= Excerpt to read =

- Opening Delimiter -

Updated: Jun 26, 2020



In 2014 and 2018, in a collaboration with the Australia Institute, Australia21 brought together experts from around the nation to consider the issue of social inequality.

In the context of the COVID-!9 pandemic we have invited each of the 38 experts who contributed to the 2018 Roundtable report . "A fair Go for All Australians : Urgent Action required", to propose briefly how they think Australia could most effectively act to mitigate the inequality that now faces the nation.

You can view the first three succinct proposals here:




PROFESSOR JOHN QUIGGIN


Prof. John Quiggin is an economist and commentator on public policy, based at the University of Queensland. His latest book, “Economics in Two Lessons: Why Markets Work so Well and Why They can Fail so Badly” published by Princeton University Press in 2019.


"We need to admit that financialised capitalism will never deliver sustainable full employment. Crises occur regularly and the existing system is incapable of managing them without publicly funded bailouts.

The temporary measures currently in place should be replaced by a Livable Income Guarantee, available to anyone seeking work, or willing to make a contribution to society in other ways. These would include raising children, full-time study, volunteering, creative and artistic activity and starting a small business. The Guarantee should be provided at the same level as the Age and Disability pension and subject to similar income and asset tests.


Such a policy would represent a reversal of the punitive logic embodied in the failed Robodebt scheme and in compliance measures such as ‘work for the dole’ and ‘cashless welfare’. The common feature of all of these measures is that recipients of benefits are assumed to be ripping off the general public and misusing the support that is provided to them. Under the Livable Income Guarantee, the onus of proof would be reversed. Australians would be assumed to be willing to make a positive contribution to society; exclusion from the Guarantee would require positive evidence of their failure to contribute. The cost of a measure of this kind would be around $20-$30 billion per year. This is a substantial sum, but less than the likely cost of income tax cuts for high income earners, legislated to come into effect in 2024-25.

- Closing Delimiter -

= Tasks to complete =
1. Answer these questions from the inequality excerpt, each on its own line:
(a) In which years did Australia21 work with the Australia Institute to bring experts together?
(b) How many experts contributed to the 2018 Roundtable report?
(c) What yearly cost does John Quiggin give for the Livable Income Guarantee?
2. Say whether each statement agrees with the inequality excerpt, and quote the words that decide it:
(a) John Quiggin is based at the University of Queensland.
(b) The Livable Income Guarantee would be open only to people looking for work.
(c) The income tax cuts for high income earners are set to take effect in 2024-25.
3. Pick up the inequality excerpt after its last sentence and continue the text.
The entries come from a separate source unrelated to the inequality excerpt.

= Source information =
- Opening Delimiter -

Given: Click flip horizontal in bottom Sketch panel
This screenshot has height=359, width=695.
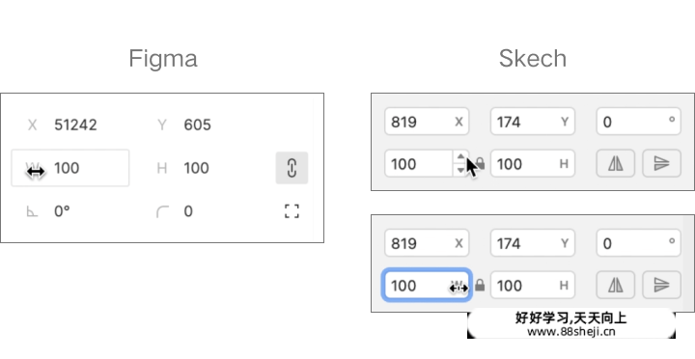Looking at the screenshot, I should 615,285.
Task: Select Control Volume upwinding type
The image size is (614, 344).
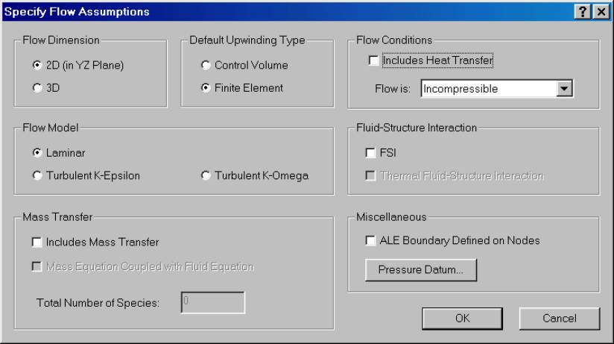Action: pyautogui.click(x=204, y=65)
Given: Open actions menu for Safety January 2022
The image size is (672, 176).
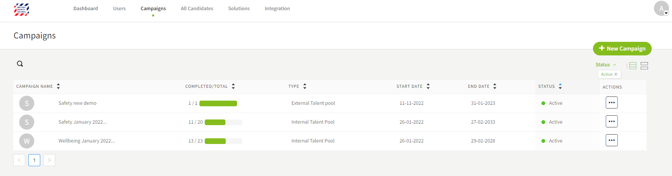Looking at the screenshot, I should [611, 121].
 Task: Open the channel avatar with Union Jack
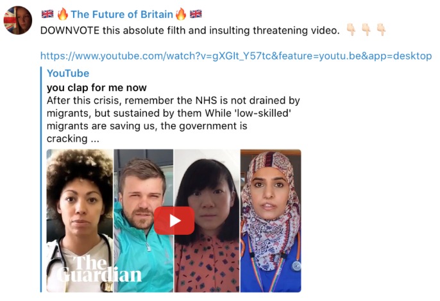pos(18,21)
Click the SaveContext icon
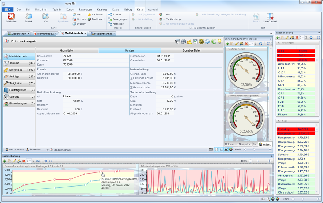The width and height of the screenshot is (323, 203). tap(270, 17)
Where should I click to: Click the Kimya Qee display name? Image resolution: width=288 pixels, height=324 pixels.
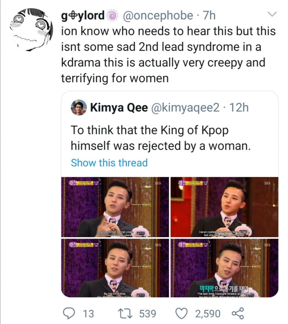pos(119,108)
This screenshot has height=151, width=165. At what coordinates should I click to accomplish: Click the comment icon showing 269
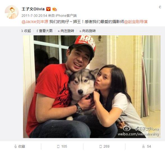click(x=100, y=147)
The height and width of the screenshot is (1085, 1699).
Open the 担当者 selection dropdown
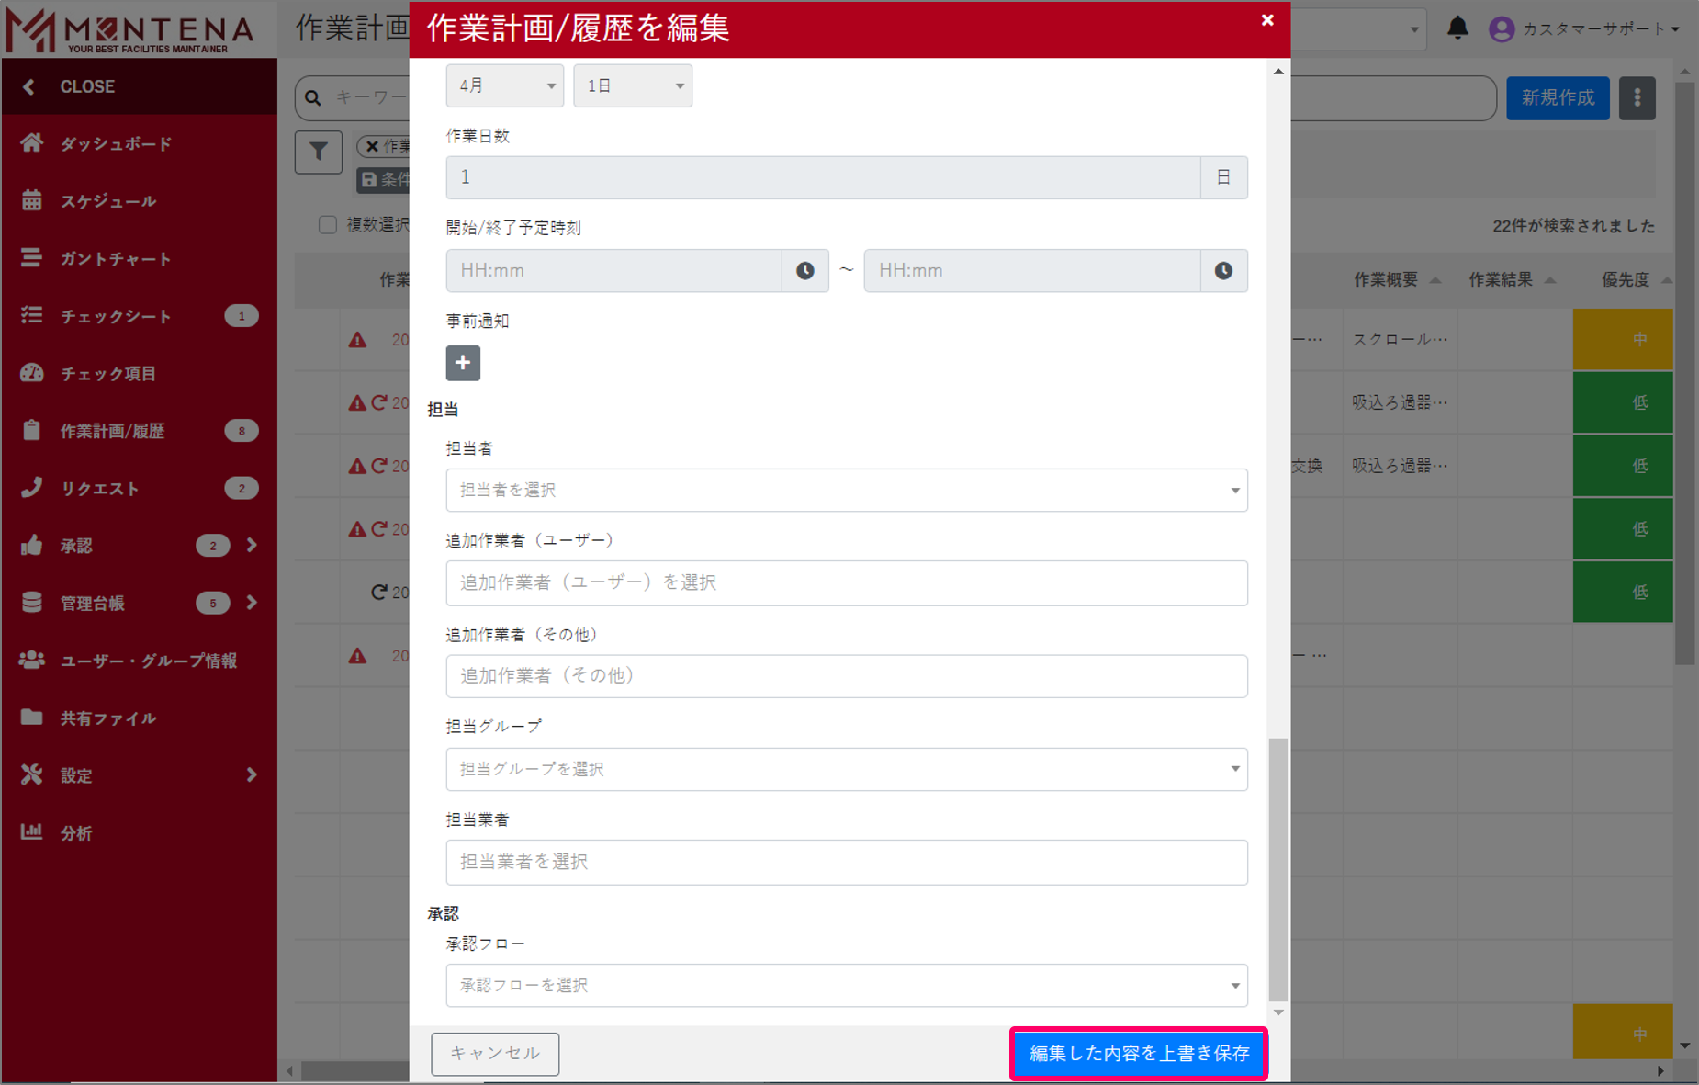pos(846,491)
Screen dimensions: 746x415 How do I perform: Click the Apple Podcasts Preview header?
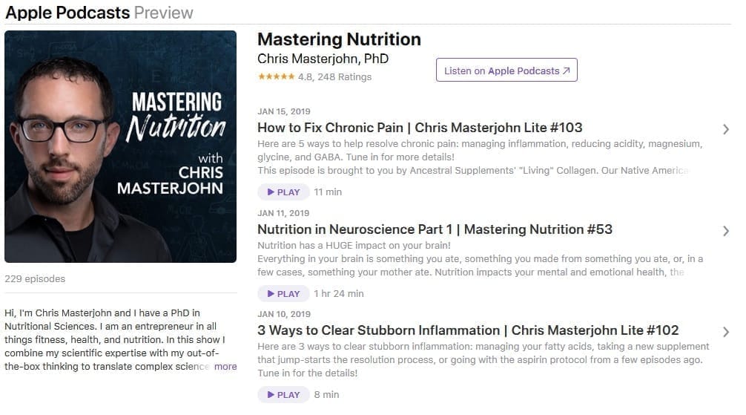tap(99, 13)
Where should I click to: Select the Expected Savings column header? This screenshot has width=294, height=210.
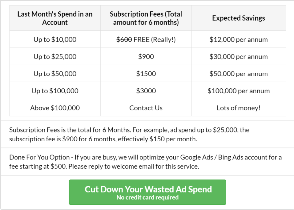pyautogui.click(x=239, y=18)
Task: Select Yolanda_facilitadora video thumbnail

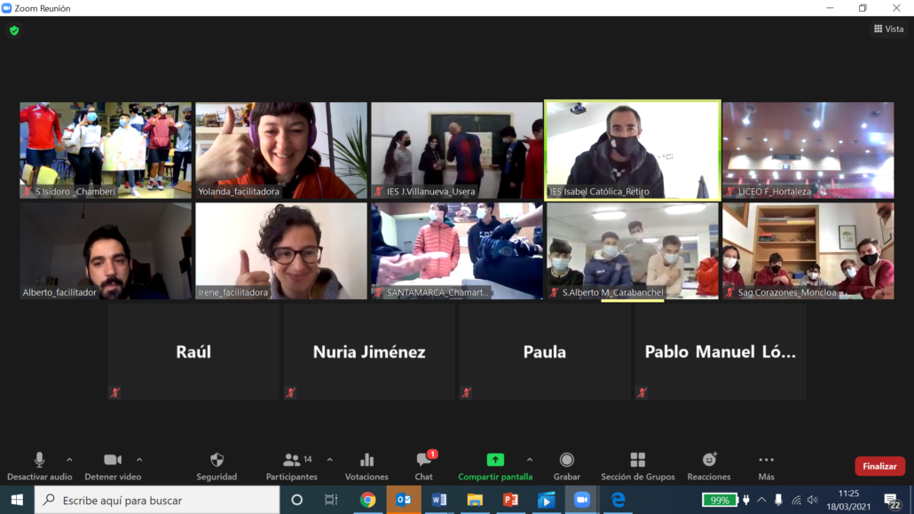Action: [x=281, y=150]
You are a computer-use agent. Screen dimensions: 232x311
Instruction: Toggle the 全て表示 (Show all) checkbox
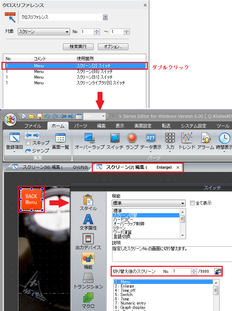192,203
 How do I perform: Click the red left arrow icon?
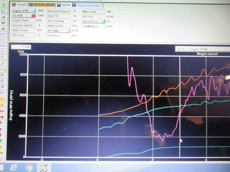[x=3, y=111]
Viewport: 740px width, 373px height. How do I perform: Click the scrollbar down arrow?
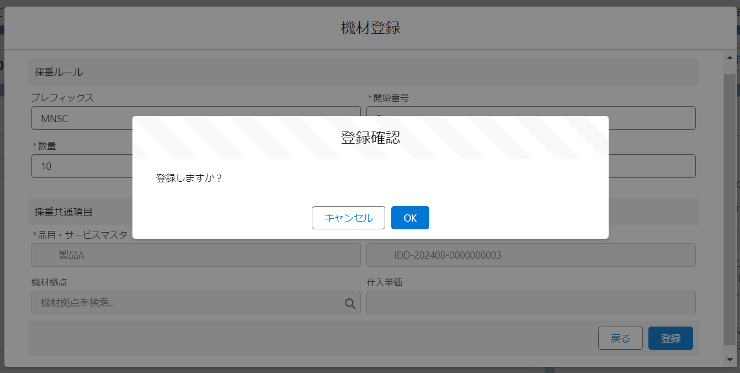click(730, 360)
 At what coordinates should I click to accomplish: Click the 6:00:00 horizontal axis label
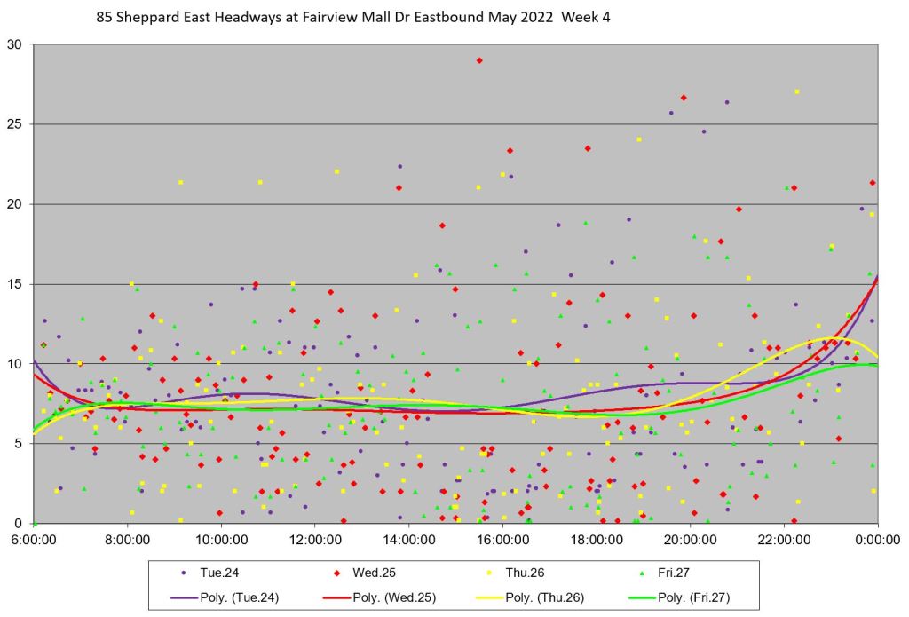coord(36,538)
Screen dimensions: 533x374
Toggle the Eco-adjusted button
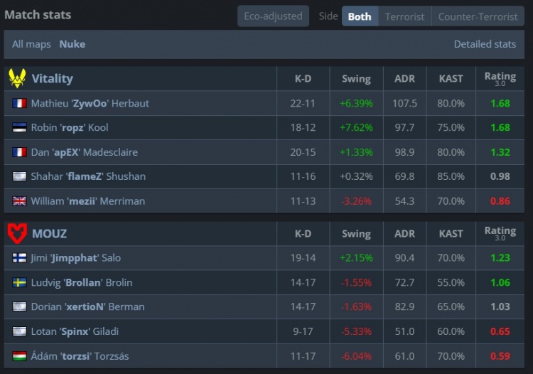click(273, 16)
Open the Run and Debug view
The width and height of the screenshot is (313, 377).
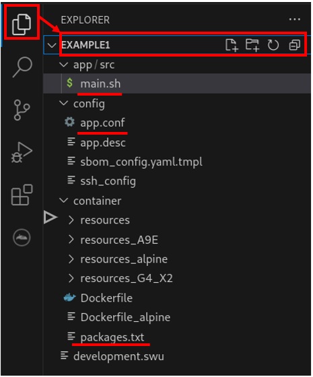pos(22,153)

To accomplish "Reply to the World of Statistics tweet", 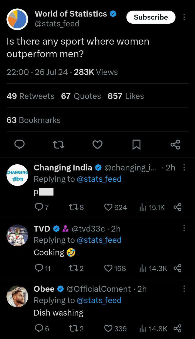I will (20, 145).
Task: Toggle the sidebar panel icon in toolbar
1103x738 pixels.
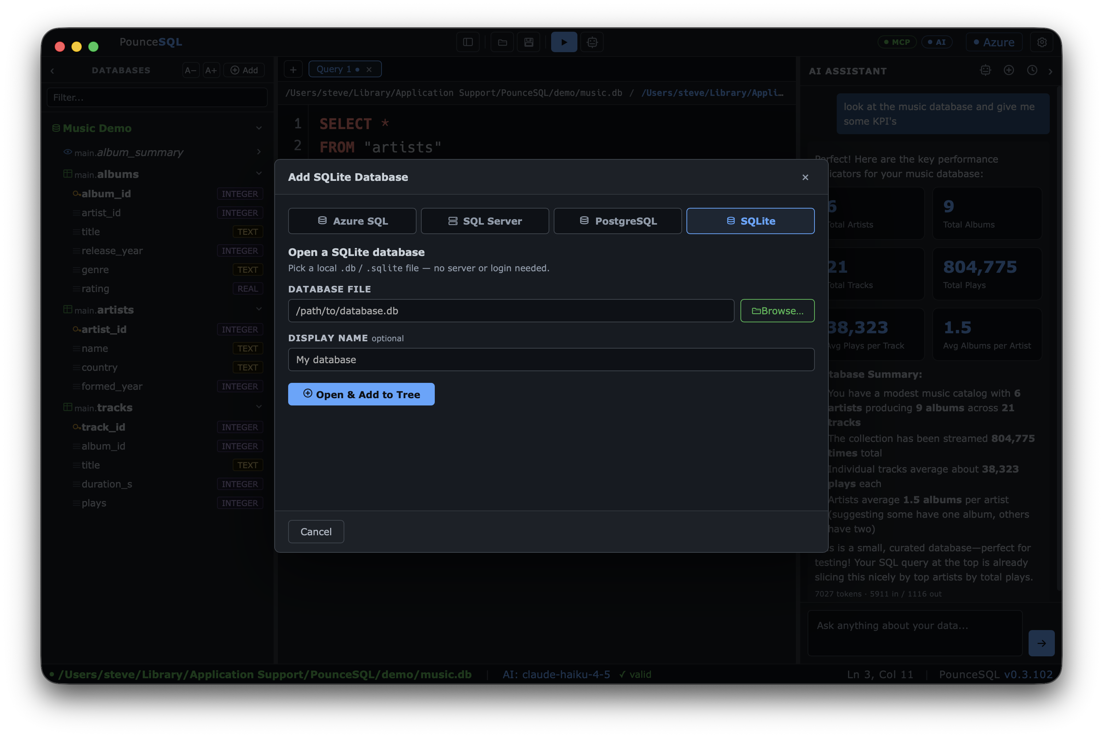Action: tap(468, 42)
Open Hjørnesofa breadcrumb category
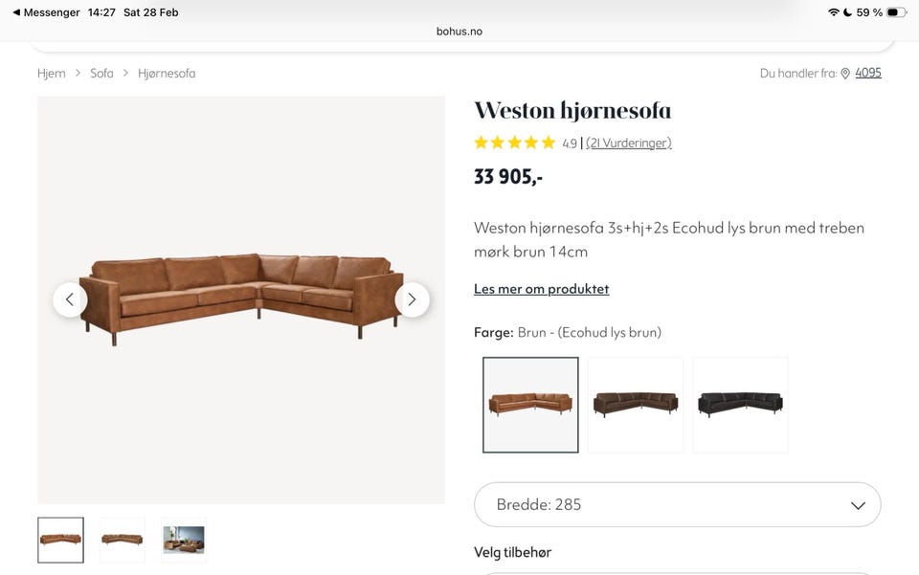The image size is (919, 575). (x=167, y=74)
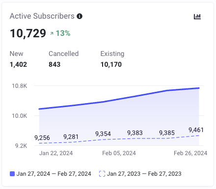This screenshot has height=189, width=216.
Task: Click the info icon beside Active Subscribers
Action: pyautogui.click(x=80, y=16)
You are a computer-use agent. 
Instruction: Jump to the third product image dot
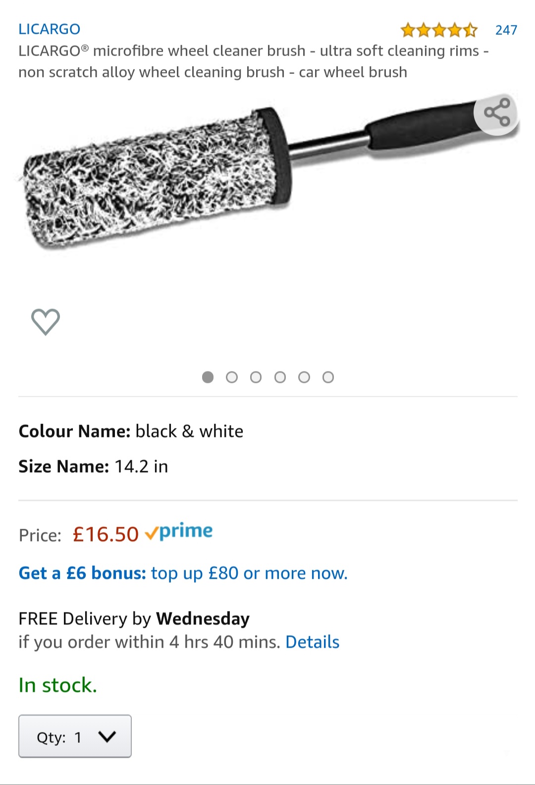click(x=256, y=377)
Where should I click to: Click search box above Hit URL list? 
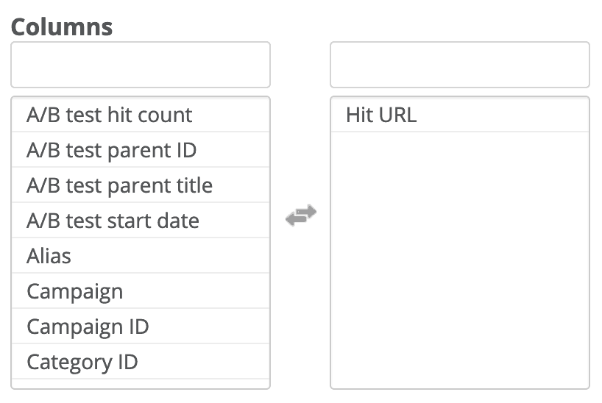(x=460, y=65)
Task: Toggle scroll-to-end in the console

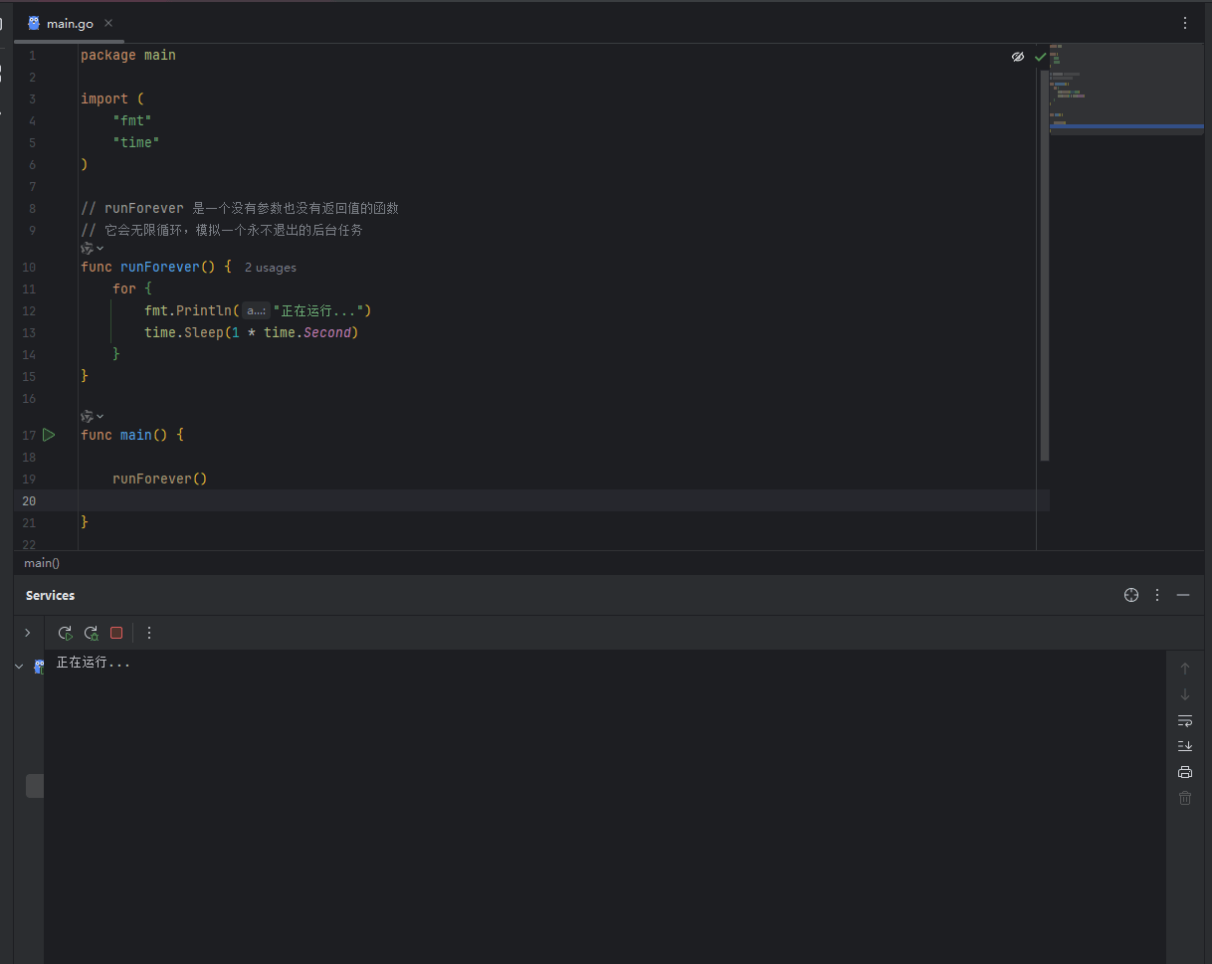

- Closing Delimiter -

= Activity answers =
1.
(a) 2014 and 2018
(b) 38
(c) Around $20-$30 billion per year

2.
(a) Yes: "based at the University of Queensland"
(b) No: "available to anyone seeking work, or willing to make a contribution to society in other ways"
(c) Yes: "legislated to come into effect in 2024-25"

3.
It is appropriate that those doing well should not have their contribution to society reduced at a time when millions of others are unable to secure a decent income".




EM PROFESSOR BOB DOUGLAS


Bob is a retired epidemiologist and former Chair of Australia21. who co-chaired two round table discussions about Australian inequality in 2014 and 2018. He is Secretary of the Commission for The Human Future www.humanfuture.net


"Governments everywhere are in a mood for quick responses to the extraordinary circumstances that have followed the impacts of climate change and the coronavirus pandemic.


Inequality, which has been increasing in Australia, will unquestionably increase dramatically in coming weeks, unless immediate action is taken to protect those who are most vulnerable. The “sacred money and markets” story that has been driving our world for forty years is failing us. And I agree with David Korten, who argues for an alternative narrative of “sacred life and living earth.” And with Kate Raworth’s concept of “a doughnut economy.”


We must change the story from a preoccupation with growth in GDP as our marker of progress, to one that recognises the need for every person to be able to contribute meaningfully to the integrity and well-being of the community in which they live, and to protect the living planet at the same time.


Having a guaranteed basic income (UBI) would enable us all to optimise our creativity and our ability to contribute to the well-being of the community. While recognizing its complexity, I would favour an attempt to test the feasibility of something like a UBI that guarantees a “living wage” to every Australian for the next two to five years".




EMMA DAWSON


Emma Dawson is Executive Director of public policy think tank Per Capita. She has worked as a researcher at Monash University and the University of Melbourne; in policy and public affairs for SBS and Telstra; and as a senior policy adviser in the Rudd and Gillard Governments. She is co-editor, with Professor Janet McCalman, of an upcoming collection of essays “What happens next? Reconstructing Australia after COVID-19”, MUP Sep 2020.


"The recession caused by COVID-19 requires a collective effort to rebuild the Australian economy. It is critical that this be done with the explicit purpose of reducing inequality and constructing an economically and ecologically sustainable world.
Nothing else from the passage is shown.